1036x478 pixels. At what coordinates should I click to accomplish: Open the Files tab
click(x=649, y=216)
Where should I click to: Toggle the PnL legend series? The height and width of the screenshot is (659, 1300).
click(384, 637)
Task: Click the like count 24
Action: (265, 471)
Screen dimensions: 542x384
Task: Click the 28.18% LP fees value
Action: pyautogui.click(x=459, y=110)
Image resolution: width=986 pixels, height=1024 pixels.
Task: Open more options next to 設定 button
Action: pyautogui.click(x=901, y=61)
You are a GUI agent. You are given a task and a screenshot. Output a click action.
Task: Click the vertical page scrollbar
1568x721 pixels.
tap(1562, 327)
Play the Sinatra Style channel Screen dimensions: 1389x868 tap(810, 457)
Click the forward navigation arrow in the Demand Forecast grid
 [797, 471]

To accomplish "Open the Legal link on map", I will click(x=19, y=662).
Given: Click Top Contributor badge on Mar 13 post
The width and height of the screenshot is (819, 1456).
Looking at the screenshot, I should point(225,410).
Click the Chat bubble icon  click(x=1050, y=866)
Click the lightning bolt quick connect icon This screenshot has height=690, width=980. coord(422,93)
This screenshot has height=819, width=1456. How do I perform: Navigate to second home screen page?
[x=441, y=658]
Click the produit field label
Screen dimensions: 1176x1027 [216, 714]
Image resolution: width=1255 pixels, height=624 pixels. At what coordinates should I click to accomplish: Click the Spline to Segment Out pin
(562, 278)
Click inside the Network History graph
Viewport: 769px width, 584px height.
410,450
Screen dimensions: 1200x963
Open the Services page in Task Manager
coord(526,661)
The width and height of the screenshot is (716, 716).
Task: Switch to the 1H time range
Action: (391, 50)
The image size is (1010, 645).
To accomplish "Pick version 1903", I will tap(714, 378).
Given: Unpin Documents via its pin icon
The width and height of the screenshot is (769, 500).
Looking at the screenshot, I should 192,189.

:::

- [TASK PROMPT] Repeat word for word the lines running from the line containing "Click the produit field label" to the end of the entries above, inclusive.

- [TASK ANSWER]
Click the produit field label
Screen dimensions: 1176x1027 [216, 714]
Image resolution: width=1255 pixels, height=624 pixels. At what coordinates should I click to accomplish: Click the Spline to Segment Out pin
(562, 278)
Click inside the Network History graph
Viewport: 769px width, 584px height.
410,450
Screen dimensions: 1200x963
Open the Services page in Task Manager
coord(526,661)
The width and height of the screenshot is (716, 716).
Task: Switch to the 1H time range
Action: (391, 50)
The image size is (1010, 645).
To accomplish "Pick version 1903", I will tap(714, 378).
Given: Unpin Documents via its pin icon
The width and height of the screenshot is (769, 500).
Looking at the screenshot, I should 192,189.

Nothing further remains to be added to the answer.